The Gastronaut: What Philly Needs Now


In the past couple of years, Philadelphia has become a good restaurant city. But what is it going to take to make us great?

It was one hell of a summer.

In terms of restaurant developments—openings, radical changes and arrivals both large and small—it was huge. The reopening of Le Bec Fin alone might’ve been enough to satisfy in a slower season. The debut of Shake Shack on Sansom hit the city like a cheeseburger-flavored Second Coming. Our penchant for hot-weather trend-humping brought jumped-up poutine from Alla Spina (putting a fresh twist on a fad that’s been dangerously close to being played out at least twice in recent years), haute scrapple at Rittenhouse Tavern, tiki pop-ups, high-end South Philly hot doggery, and an end to our city’s shameful ramen shortage.

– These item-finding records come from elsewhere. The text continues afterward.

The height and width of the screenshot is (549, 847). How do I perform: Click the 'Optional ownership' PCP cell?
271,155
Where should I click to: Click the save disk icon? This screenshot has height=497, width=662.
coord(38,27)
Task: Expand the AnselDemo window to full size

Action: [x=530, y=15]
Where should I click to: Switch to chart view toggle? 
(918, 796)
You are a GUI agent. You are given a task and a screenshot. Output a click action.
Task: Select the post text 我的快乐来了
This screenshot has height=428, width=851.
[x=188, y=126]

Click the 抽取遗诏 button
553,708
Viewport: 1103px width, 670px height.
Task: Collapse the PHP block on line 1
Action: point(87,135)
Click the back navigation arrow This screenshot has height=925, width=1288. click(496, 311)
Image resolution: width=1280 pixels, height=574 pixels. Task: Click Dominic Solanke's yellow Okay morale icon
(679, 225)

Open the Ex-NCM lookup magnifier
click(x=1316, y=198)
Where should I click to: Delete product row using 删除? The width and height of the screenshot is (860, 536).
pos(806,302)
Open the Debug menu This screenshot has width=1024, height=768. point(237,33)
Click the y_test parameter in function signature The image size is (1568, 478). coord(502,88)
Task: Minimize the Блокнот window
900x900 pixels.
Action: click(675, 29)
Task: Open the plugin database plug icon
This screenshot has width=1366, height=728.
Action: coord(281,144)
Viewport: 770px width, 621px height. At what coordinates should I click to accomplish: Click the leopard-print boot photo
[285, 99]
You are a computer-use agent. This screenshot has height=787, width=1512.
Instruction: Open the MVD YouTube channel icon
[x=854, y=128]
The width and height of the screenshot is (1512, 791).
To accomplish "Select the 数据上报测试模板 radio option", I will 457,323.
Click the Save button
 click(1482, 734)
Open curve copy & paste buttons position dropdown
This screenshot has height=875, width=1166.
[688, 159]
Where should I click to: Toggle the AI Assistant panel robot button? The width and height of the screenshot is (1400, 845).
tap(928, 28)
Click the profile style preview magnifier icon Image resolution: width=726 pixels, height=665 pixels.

Summer polished our image as a solid restaurant town by filling in embarrassing holes in our culinary landscape. And we did good. But because I am a man perpetually dissatisfied with what I have, I can’t help but look and see what’s still missing. Philly is on its way to being a great restaurant city once again, but now that we’ve got the cheeseburgers, the ramen and the fancy-pants French food covered, here’s what needs to happen next:

• Late-night hours. Or at the very least, later night hours. Because seriously, nothing deflates the ego of a scene like stepping onto one of its Restaurant Rows at, say 10 o’clock on a Friday night and hearing … crickets. Bar food after dark is great. But you know what’s better? Full menus—and full dining rooms to go with them.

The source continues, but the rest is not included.